Detecting and Characterizing National Style in the 19th Century Novel

paper
Authorship
  1. 1. Matthew Jockers

    Stanford University

Work text
This plain text was ingested for the purpose of full-text search, not to preserve original formatting or readability. For the most complete copy, refer to the original conference program.

Detecting and Characterizing National Style in the 19th Century Novel
Jockers, Matthew, Stanford University, mjockers@stanford.edu
In Representative Irish Tales, Yeats identified two basic categories of Irish fiction characterized by what he called “two different accents, the accent of the gentry and the less polished accent of the peasantry” (Yeats 1979). Writing of this distinction, John Cronin notes in The Anglo-Irish Novel how “Maria Edgeworth and William Carleton fit obviously enough the two extremes Yeats has defined but a middle-class figure like Gerald Griffin belongs a little uneasily somewhere in between” (Cronin 1980). Other critics including Thomas MacDonagh (MacDonagh 1916), Thomas Flannagan (Flanagan 1959), and most recently Charles Fanning (Fanning 2000) have all focused attention on the specific use of language in Irish narrative and the extent to which linguistic style and choice of theme and form reflects, or does not, the unique position of these Irish and Anglo-Irish writers in a country where the use of English was to evolve in a rather dramatic fashion.

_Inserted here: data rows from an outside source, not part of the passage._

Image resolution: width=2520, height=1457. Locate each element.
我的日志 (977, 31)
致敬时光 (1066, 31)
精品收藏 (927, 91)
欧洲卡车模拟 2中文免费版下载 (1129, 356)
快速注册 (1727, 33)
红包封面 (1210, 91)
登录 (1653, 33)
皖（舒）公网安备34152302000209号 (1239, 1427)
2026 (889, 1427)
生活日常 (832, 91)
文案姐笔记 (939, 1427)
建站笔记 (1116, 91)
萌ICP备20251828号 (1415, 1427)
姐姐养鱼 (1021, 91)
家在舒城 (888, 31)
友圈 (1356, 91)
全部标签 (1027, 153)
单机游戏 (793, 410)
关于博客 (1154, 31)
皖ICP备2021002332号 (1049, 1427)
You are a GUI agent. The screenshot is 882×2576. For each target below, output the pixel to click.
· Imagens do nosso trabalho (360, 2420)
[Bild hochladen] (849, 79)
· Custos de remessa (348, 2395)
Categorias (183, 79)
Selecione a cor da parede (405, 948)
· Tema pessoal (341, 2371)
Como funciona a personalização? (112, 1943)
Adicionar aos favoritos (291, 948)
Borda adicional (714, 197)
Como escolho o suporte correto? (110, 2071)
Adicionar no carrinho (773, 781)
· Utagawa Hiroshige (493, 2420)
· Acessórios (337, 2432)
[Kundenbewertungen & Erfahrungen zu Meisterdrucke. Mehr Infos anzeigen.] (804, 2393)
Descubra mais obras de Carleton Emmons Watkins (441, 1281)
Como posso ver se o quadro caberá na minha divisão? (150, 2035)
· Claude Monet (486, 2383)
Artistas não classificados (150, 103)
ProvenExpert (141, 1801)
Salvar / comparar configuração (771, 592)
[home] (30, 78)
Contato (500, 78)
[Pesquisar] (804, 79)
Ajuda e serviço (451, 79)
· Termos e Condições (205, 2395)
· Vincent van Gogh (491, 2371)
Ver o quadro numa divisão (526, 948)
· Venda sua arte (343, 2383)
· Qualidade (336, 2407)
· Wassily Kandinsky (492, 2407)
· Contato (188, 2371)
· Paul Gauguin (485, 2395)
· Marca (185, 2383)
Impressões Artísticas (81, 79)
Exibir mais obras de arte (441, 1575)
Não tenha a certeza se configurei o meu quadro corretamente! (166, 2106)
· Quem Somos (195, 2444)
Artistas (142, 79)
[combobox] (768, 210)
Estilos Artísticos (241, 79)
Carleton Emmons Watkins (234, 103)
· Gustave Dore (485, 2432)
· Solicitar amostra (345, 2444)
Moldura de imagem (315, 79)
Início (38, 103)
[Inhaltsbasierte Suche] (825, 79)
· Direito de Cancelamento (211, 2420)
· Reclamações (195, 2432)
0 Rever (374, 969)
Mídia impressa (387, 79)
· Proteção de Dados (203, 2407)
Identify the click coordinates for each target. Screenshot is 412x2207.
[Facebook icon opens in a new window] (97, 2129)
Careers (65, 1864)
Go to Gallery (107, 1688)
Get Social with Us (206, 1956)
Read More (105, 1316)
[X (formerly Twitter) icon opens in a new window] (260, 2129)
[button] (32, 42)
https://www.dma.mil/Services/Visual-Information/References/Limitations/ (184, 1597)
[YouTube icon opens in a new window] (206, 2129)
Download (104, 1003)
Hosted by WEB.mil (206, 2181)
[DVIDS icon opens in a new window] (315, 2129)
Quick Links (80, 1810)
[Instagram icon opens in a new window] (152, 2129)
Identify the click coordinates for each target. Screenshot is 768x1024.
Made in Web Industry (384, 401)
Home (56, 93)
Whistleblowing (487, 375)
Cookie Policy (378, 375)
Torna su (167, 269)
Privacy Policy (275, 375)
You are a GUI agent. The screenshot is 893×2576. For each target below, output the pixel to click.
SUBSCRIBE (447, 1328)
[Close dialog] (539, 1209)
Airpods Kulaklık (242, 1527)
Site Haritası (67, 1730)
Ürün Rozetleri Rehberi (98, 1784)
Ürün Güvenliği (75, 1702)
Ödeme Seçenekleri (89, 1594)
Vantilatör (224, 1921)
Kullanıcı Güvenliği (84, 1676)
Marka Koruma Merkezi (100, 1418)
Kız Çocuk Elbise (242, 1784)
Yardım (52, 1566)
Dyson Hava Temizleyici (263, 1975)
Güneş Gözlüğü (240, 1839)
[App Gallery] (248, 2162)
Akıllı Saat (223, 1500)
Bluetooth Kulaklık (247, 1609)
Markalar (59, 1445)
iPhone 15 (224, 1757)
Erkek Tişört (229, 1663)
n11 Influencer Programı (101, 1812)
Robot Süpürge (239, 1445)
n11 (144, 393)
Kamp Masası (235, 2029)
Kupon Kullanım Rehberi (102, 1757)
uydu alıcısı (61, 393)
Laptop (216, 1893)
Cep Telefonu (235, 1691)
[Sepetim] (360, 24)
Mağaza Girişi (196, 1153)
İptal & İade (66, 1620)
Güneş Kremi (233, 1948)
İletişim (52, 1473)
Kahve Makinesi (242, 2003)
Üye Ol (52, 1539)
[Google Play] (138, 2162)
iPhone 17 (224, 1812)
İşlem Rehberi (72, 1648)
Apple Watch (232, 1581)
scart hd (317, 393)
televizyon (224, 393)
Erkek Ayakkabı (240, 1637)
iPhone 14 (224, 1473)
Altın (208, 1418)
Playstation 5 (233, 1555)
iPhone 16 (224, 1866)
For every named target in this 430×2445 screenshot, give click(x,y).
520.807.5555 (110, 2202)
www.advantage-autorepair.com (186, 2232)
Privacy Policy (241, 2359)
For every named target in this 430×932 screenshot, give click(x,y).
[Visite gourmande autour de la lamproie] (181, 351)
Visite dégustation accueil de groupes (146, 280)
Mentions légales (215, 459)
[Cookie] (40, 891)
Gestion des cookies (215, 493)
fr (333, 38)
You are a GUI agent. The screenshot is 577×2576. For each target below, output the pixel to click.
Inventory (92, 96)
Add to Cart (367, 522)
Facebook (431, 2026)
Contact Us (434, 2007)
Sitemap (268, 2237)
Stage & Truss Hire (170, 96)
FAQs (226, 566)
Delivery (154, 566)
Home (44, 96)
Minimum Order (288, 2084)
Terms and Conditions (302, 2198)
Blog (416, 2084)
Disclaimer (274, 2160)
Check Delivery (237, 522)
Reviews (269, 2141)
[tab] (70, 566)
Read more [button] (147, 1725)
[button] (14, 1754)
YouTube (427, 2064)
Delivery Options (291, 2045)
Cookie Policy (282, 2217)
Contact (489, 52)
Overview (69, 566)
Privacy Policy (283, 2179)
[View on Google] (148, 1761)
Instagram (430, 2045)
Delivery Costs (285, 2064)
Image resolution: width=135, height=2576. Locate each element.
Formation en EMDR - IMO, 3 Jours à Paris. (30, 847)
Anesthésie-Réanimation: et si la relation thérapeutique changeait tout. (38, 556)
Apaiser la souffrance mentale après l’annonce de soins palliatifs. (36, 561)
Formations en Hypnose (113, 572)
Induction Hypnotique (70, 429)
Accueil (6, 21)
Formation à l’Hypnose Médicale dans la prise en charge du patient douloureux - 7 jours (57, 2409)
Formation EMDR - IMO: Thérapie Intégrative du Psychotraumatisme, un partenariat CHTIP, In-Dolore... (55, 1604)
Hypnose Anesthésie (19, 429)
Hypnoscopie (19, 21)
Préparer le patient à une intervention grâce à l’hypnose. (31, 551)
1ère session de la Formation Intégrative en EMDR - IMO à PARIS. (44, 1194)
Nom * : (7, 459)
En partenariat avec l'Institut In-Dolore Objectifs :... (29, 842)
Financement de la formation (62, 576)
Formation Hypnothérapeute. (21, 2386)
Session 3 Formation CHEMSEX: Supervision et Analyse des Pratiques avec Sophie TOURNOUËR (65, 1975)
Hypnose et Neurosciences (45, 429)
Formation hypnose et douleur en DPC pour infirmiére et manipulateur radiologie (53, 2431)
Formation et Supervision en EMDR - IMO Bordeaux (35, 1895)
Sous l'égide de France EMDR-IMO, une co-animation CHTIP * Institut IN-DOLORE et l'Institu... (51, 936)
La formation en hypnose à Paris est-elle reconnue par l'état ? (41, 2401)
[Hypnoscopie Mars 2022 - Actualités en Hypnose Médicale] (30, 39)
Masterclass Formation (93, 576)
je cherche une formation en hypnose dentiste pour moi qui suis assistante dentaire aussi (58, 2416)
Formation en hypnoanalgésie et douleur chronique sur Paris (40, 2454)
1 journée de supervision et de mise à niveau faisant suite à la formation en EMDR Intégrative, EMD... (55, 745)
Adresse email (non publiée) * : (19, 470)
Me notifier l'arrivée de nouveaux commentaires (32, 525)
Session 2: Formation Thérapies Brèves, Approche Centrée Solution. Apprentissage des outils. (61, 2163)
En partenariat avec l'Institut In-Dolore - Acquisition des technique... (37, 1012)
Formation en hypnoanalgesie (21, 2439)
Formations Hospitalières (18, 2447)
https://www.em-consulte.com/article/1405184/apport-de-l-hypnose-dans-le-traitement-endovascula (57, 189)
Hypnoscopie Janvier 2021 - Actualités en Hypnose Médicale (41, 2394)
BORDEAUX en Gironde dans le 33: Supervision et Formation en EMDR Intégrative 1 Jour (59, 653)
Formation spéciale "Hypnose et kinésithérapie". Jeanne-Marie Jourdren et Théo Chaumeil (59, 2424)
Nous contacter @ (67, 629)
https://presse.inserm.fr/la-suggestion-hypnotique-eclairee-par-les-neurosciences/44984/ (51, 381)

Though Mark Hawthorne has written that the “Irish were not accustomed to the English language and were unaware of its subtleties and detonations” (Hawthorne 1975), Charles Fanning has argued that the Irish in fact became masters of the English language and employed a mode of “linguistic subversion” that allowed them to comment upon and even satirize the British who all the while seem to miss the point that the joke is on them (Fanning 2000). Cronin argues along similar lines to Fanning when he writes that the. . . idiomatic unease in their novels is not caused by any lack of ability on their part in the writing of a standard English idiom. It derives, rather, from the tangled situation in which they find themselves as novelists, directing their efforts towards an English-speaking public but trying to give that public a creative insight into a linguistically piebald area . . . they turned their very difficulties in regard to idiom to constructive account by confronting head-on the blending of the two idioms and two cultures. . . they turn this linguistic ragout to splendid account, making use in the process of English, Irish, and Anglo-Irish” (Cronin 1980).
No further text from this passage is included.